Reflections on God's travel guide to my journey back home.
Showing posts with label service. Show all posts
Showing posts with label service. Show all posts

Friday, January 1, 2016

my New Year's prayer

Today is the first day of 2016. This year, no resolutions, no new goals (I have some unmet ones left over from last year). This year, a prayer.

Lord, help me to be what this messed-up world needs in order to see you.

Help me be the voice of kindness when the political rhetoric turns to name-calling and nasty accusations, when angry minorities confront complacent majorities, when my perception of your love is challenged to include people I don’t like.

Help me be the instrument of peace when the world sees Christians as the ones so eager to shoot back, and and even willing to shoot first if it means sniping an abortion doctor or wiping out a Planned Parenthood clinic. Help me to pray and love instead of fight.

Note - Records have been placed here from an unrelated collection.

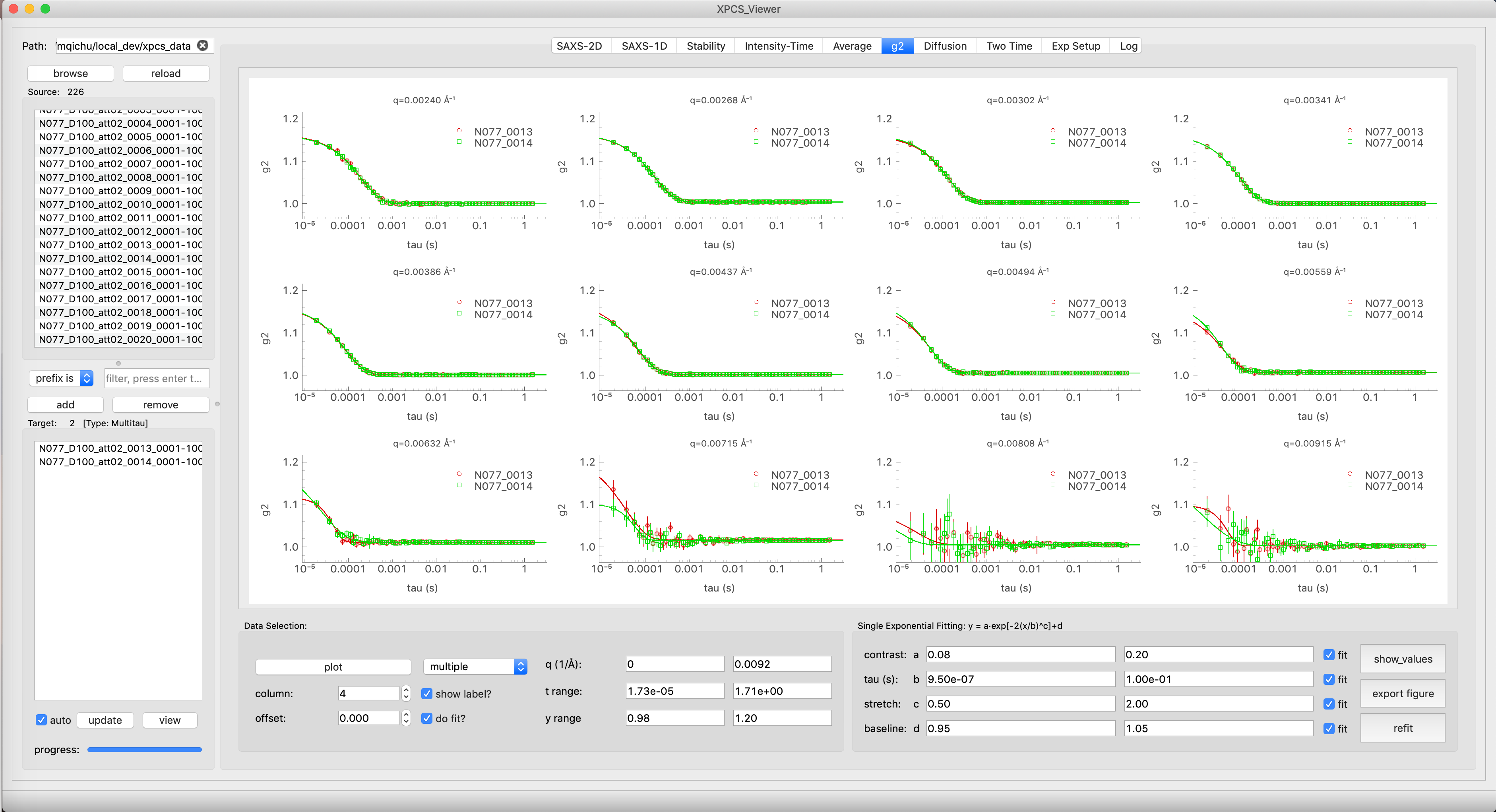Open the SAXS-2D tab
The height and width of the screenshot is (812, 1496).
pyautogui.click(x=579, y=46)
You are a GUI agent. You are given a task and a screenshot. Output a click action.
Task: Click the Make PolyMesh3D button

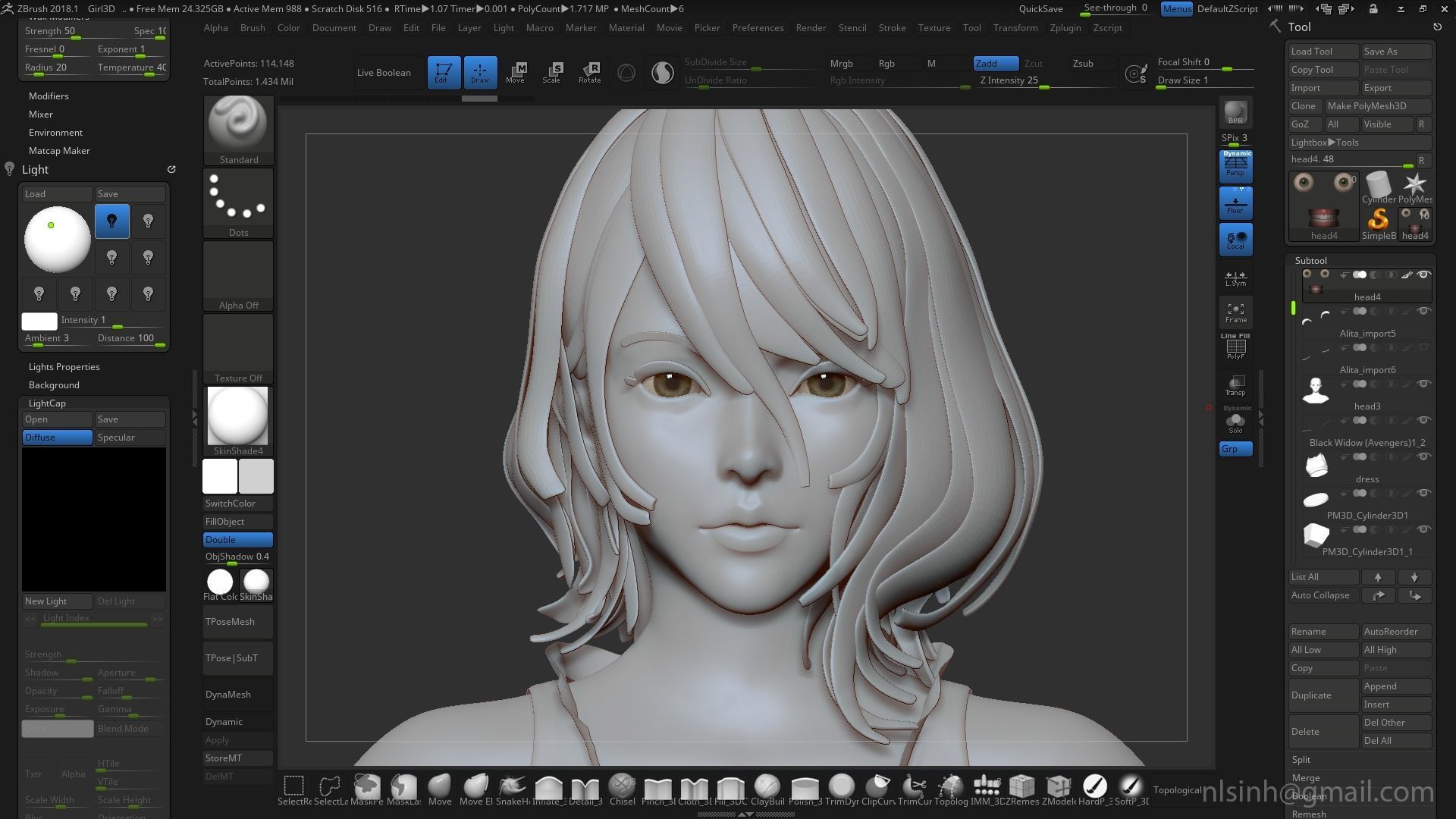[1376, 106]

Help me be the hands of compassion when the storms strike or layoffs hit or when backs are turned, so that unwed mom or gay couple or twice-divorced old bar-fly can feel just for a minute how your love has changed me.

Help me be the husband who nurtures his wife, the dad who serves his children, the son who doesn’t forget his mom and dad. Help me be the friend my friends need.

Help me to lose my self-centeredness so I can see your image-bearers the way you see them, and to lose my selfishness so that I’ll act on what I see.

Lord, in 2015 I did a lot of finger-pointing, I sneered at a lot of people, I called names and talked behind people's backs. I wasn’t a very good example of what your followers are supposed to be, and I’m afraid when the world looked at me I reinforced a lot of their bad stereotypes of what your church is.

Help me, this year, to want what you want, to love everyone as you love, and to heal and unite instead of wound and divide. Lord, this year may there be less of me and more of you.

Amen.

Thursday, December 31, 2015

ready to serve

There’s something melancholy about New Year’s Eve.

Partly it’s the fact that Christmas is done, the family reunions and time off a thing of the past. Where I live, we’re looking at months of cold days and long nights, grinding through the winter. But also, there’s this feeling that another year of my life is gone, and sometimes it seems like I didn’t do much with it.

Tomorrow starts a new year. Instead of parties, I’ll be thinking of goals. There’s a lot on my plate for 2016.

So I look once more to the life of Jesus, to that time when the miracle baby of Mary and Joseph crossed paths with the miracle baby of Zechariah and Elizabeth.

“Then Jesus came from Galilee to the Jordan to be baptized by John. But John tried to deter him, saying, ‘I need to be baptized by you, and do you come to me?’ Jesus replied, ‘Let it be so now; it is proper for us to do this to fulfill all righteousness.’ Then John consented.” Matt 3:13-15

There was a lot on Jesus’ plate too, but in this passage I see him getting ready. Oh, he didn’t need baptism the way I did, but just as he was brought to the temple as an infant, and returned as a young boy to meet the requirements of the law, he now turns to John to carry out the new forms of grace.

Jesus doesn’t say he’s above all that. Jesus carefully did what was expected of righteous men of that day, and modeled the relationship with God that baptism marks.

As I get ready for 2016, I pray that it will be a year of effective ministry, through this blog, through the opportunities to fill pulpits, through my work operating paint plants. And I look to Jesus, who carefully attended to his relationships with God and with people as the foundation of his ministry.